This first North American recording of Olivier Messiaen's massive ode to Time and Love was made in December 1967 – an appropriate time in history, socio-politically speaking. (I don't suppose Spiro Agnew was a fan of Turangalîla, unfortunate man!) Ozawa had not yet taken up his post as Music Director of the Boston Symphony Orchestra, the ensemble that actually premièred this symphony in 1949, but certainly the planets and stars were coming into alignment during those heady times!
Since 1967, there have been several excellent recordings of Turangalîla – some received the explicit approval of the composer himself. So where does that leave Ozawa and his Canadians? Is this budget-priced reissue – its first in the United States – merely a bit of nostalgia for erstwhile hippies who have long since traded in their VW bugs for IRAs? It is still viable?
In France and Poland, respectively, Myung-Wha Chung and Antoni Wit have surpassed the standards of orchestral playing that Ozawa achieved in Toronto. Perhaps the comparison is unfair – about three decades separate the present recording and Chung's, Messiaen's music has become more familiar, and, arguably, today's orchestral musicians are better technicians than they were in the 1960s. (That doesn't mean that they play better, necessarily!) At the same time, Ozawa and his orchestra find (or perhaps fail to avoid!) a primitivism in this score which eludes Chung, Wit, and other well-groomed successors.
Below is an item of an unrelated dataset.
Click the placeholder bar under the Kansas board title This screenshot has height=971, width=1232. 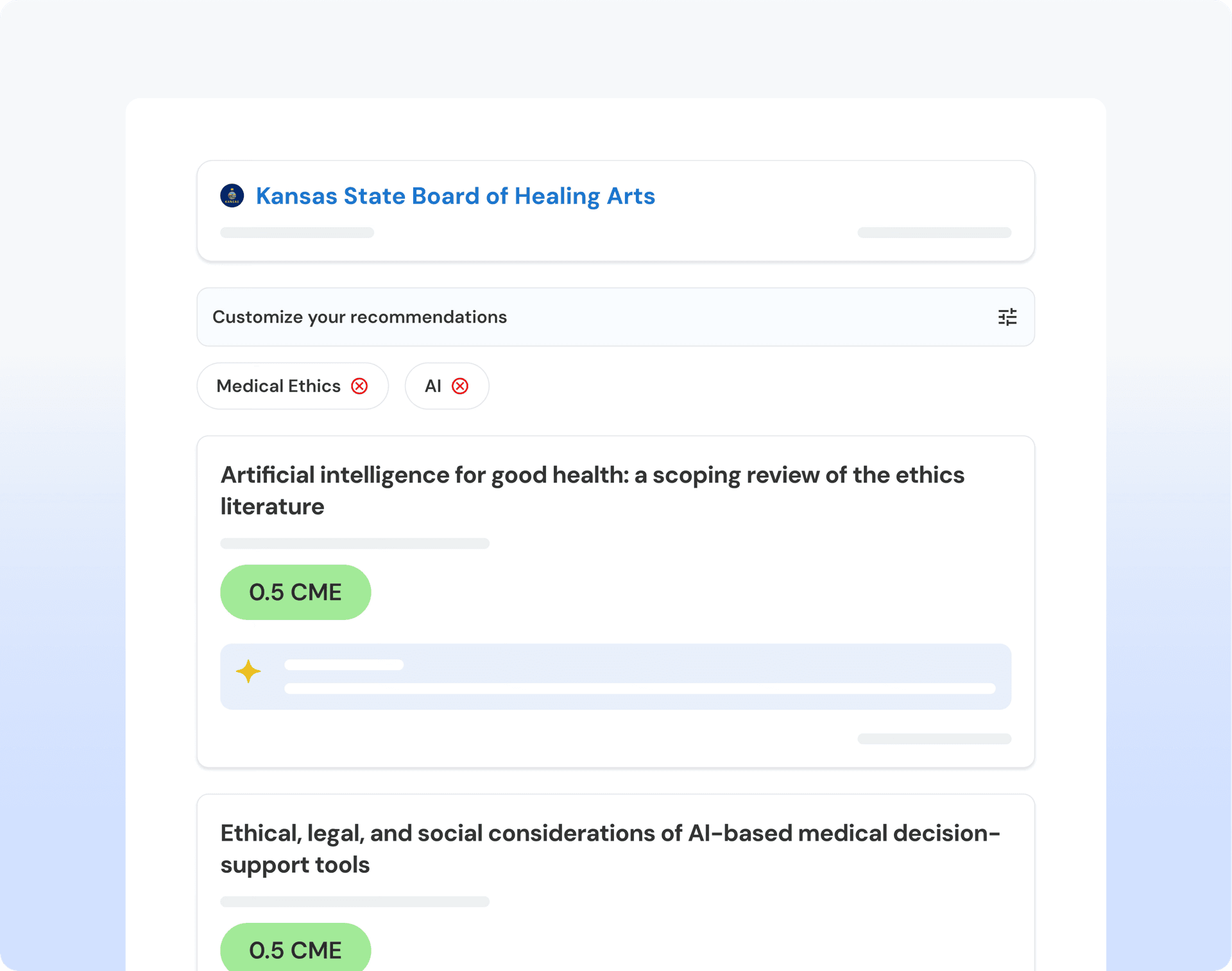click(296, 232)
They are a little more cautious (for example, in the last movement), and just a little less coherent, perhaps. Theirs is a Turangalîla constructed not from tiny crystals, but from rocks and boulders. Is this what Messiaen wanted? Well, bear in mind that the pianist on this recording is Madame Messiaen herself, and that her sister Jeanne is playing the ondes Martenot. What is presented here is probably very close to what the composer intended in 1967, that era's limitations taken into consideration. Creators keep an ideal in their heads (not necessarily a static one), and while it is possible to come closer and closer to it, it's seldom to possible to reach it.
As part of RCA Red Seal's new "Classic Library" series, this recording has been digitally remastered using state-of-the-art 96kHz/24-bit technology. The results definitely blow away the original LPs! I never suspected that there was so much detail here.
The Classic Library series contains both analogue and digital recordings – many of them classics in their day. The only downside, to my mind, is the rather blah cover design.